И не это было главным. Главное насмешливо посвистывало о том, что с живым Джоном Хапкинсом уплывало кое-что куда поважней...
Бобби потянулся вперёд на послышавшийся дядюшкин голос — и вдруг на ходу столкнулся с проплывавшим мимо Стёпкой.
Сверкая золотом, Бобби приоткрыл рот и, протянув «хе-хе!», сердито погрозил пальцем.
На что Стёпа с достоинством пожал плечами:
— При чём тут хе-хе? Ну при чём тут хе- хе? Никаких хе-хе! И кончено!
Нужно сказать, что один раз всей палубе «Даёшь!» ещё пришлось услышать нечто подобное, но было это несколько поздней.
А сейчас пароход «Даёшь!» шёл вперёд. Солнышкин стоял в рубке и прокладывал курс, Матрёшкина напевала, складывая парус. Впереди над водой мелькали дельфины. Сбоку дружно выпускали два фёнтанчика Землячок и Сынок, которому старый кит решил показать Океанск. Скоро вдали засияли острова, а к ним, сорвавшись с мачт, разноцветной оравой с криком «Гуд бай!» полетели попугаи. Этому они научились во время общения с мистером Хапкинсом.

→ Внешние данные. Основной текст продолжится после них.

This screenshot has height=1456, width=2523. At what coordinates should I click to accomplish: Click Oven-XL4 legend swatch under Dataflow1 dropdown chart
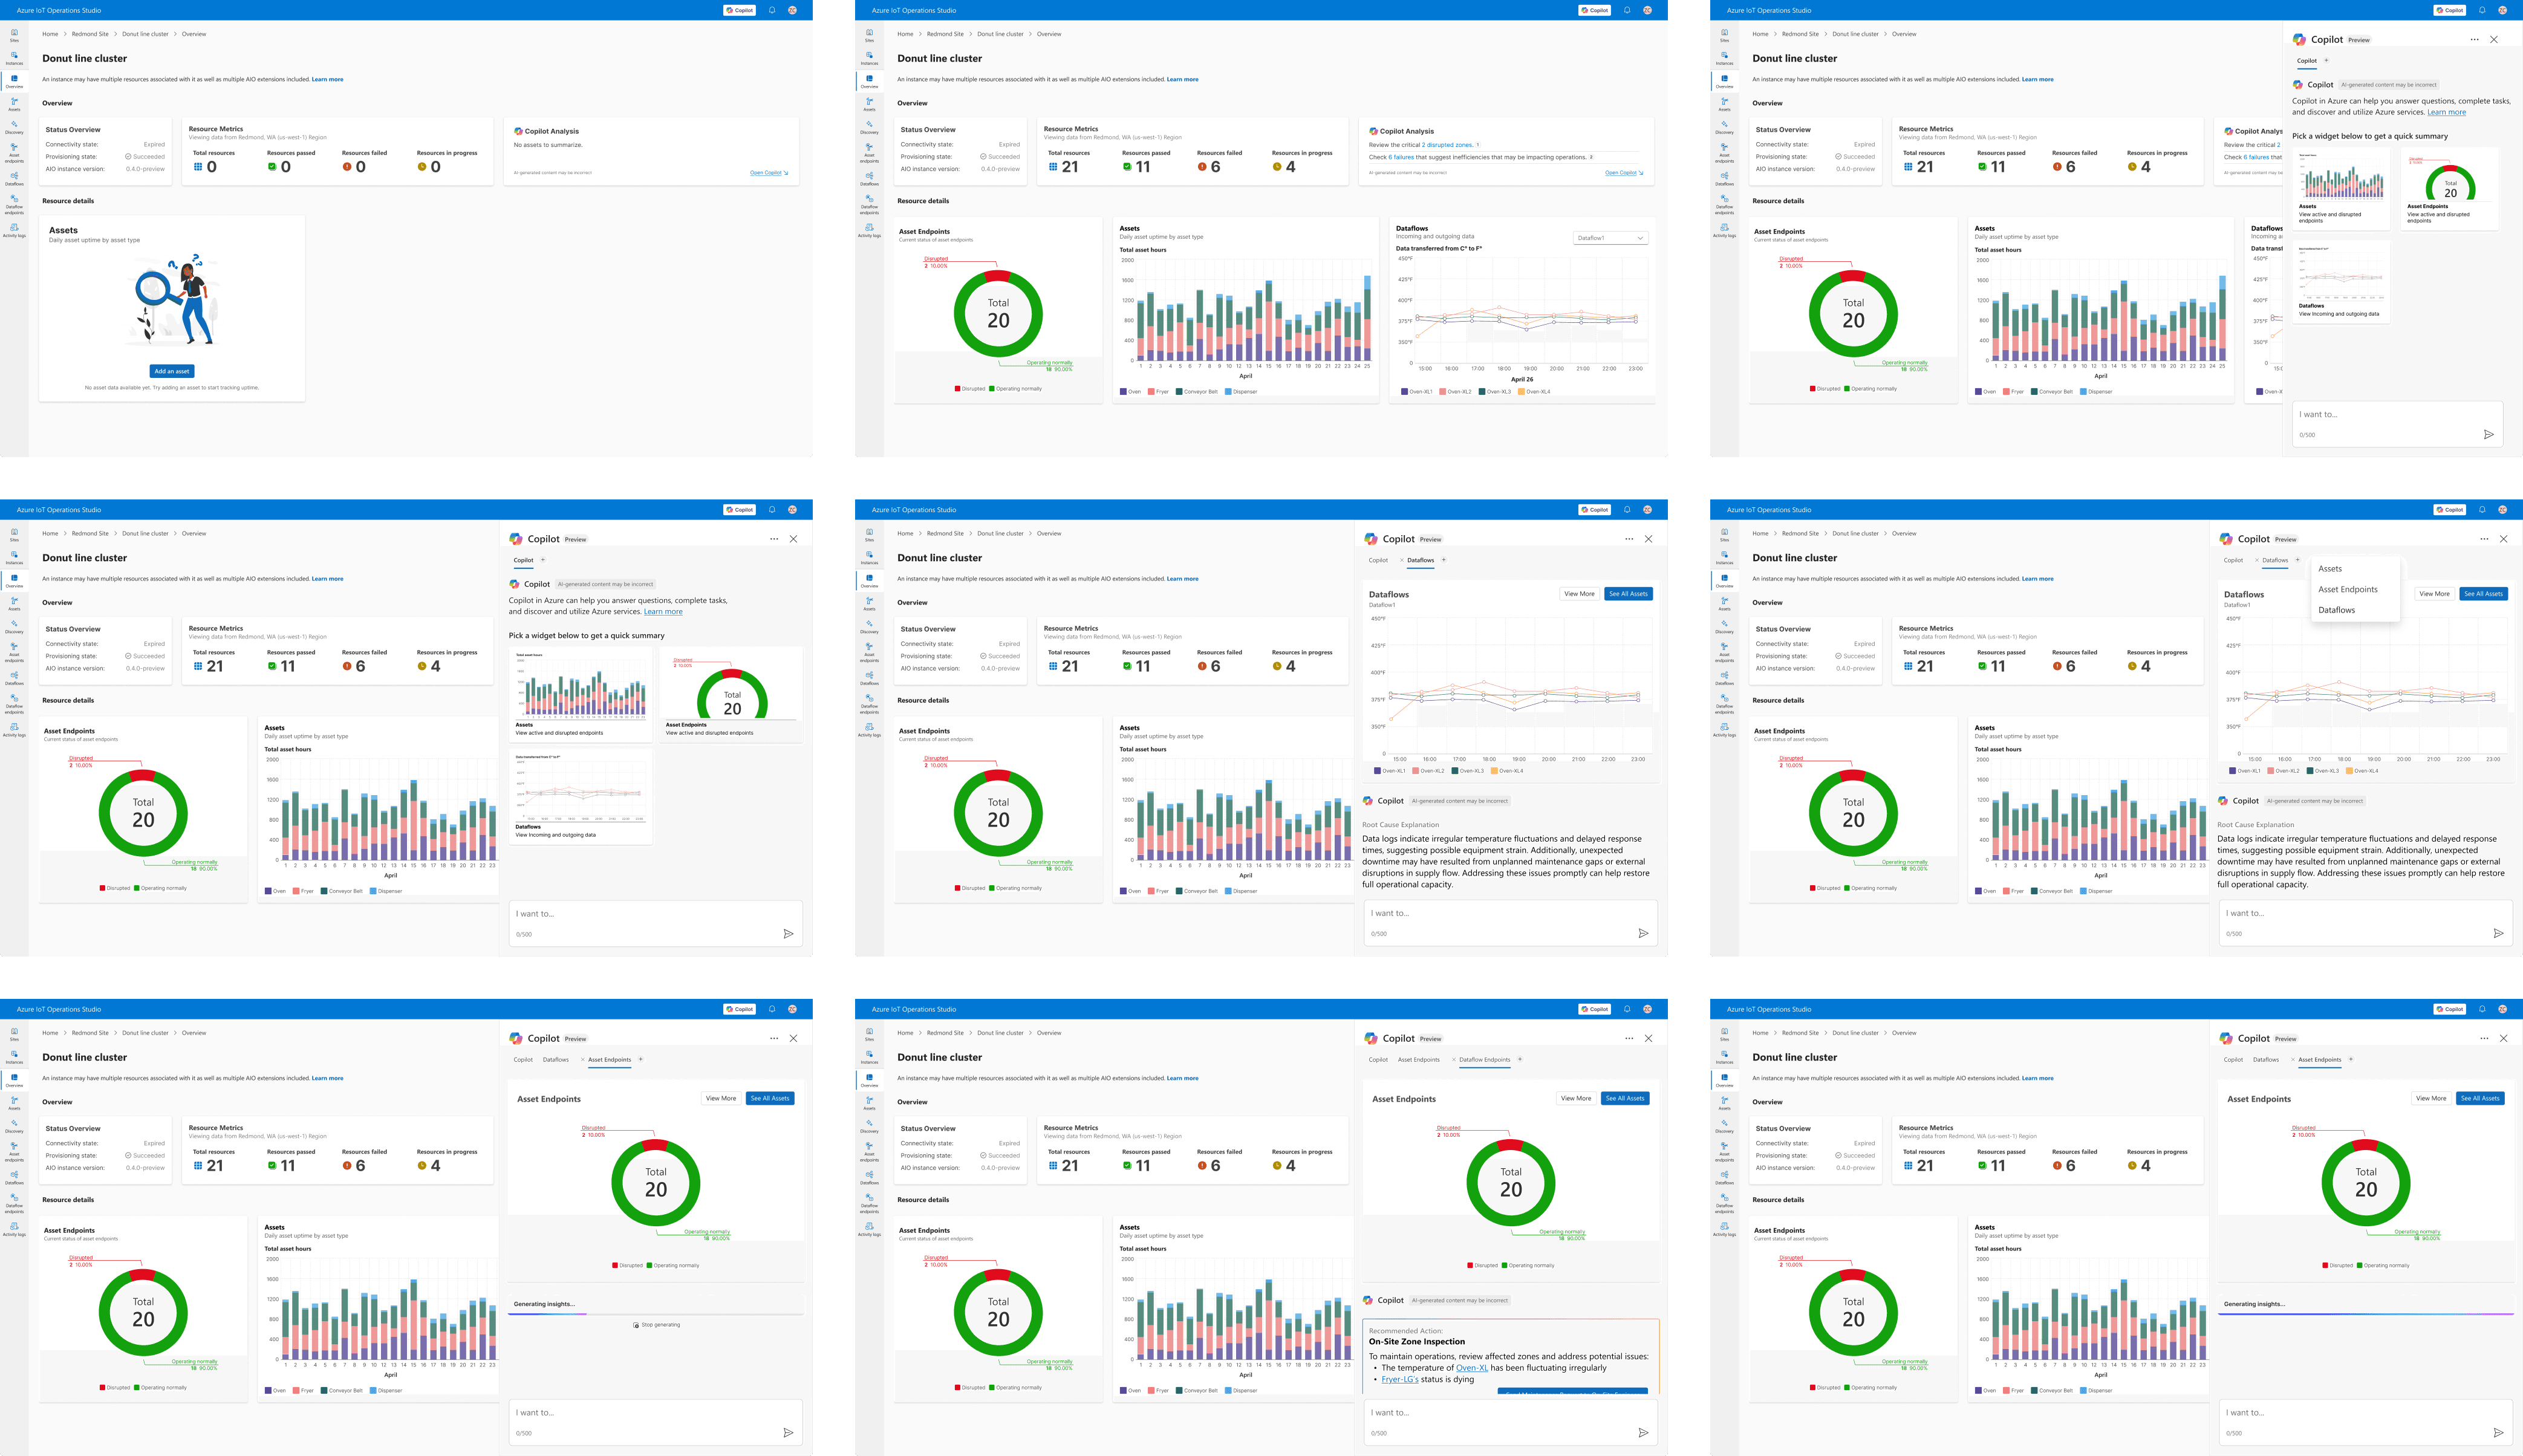click(1521, 392)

Правда, за это время они многому научились и у своего пернатого учителя, благодаря чему попали во все лоции. Там так и записано:
«На островах нет маяков. Но о них безошибочно можно узнать по крикам попугаев, которые на одном острове повторяют известную всем морякам фразу: «Плавали. Знаем!» — а на другом орут: «Загоню дурака, доведёт до милиции» ».
На один из островов команда заглянула, чтобы присоединить спасённого поросёнка к хорошей кабаньей семье. И, как говорят моряки, свинство от него развелось порядочное.
А вот соплеменников Перчикова, которых надеялись встретить, там не оказалось.
СТАРЫЕ ВЕСЁЛЫЕ ПЕСНИ
Увешанный летучими рыбами, раковинами, кокосовыми орехами «Даёшь!» уже пересёк экватор и на всех парах торопился на север, к славному городу Океанску. Как бывало в прежние времена, перед ним вежливо раскланивались медузы, прогуливались дельфины, а молодые акулки, сворачивая налево и направо, уступали ему дорогу. Правда, встречные суда шли порой на опасное сближение. Там сверкали бинокли, дымились трубки, слышалось:
— Какая-то интересная конструкция! Что это за череп над палубой?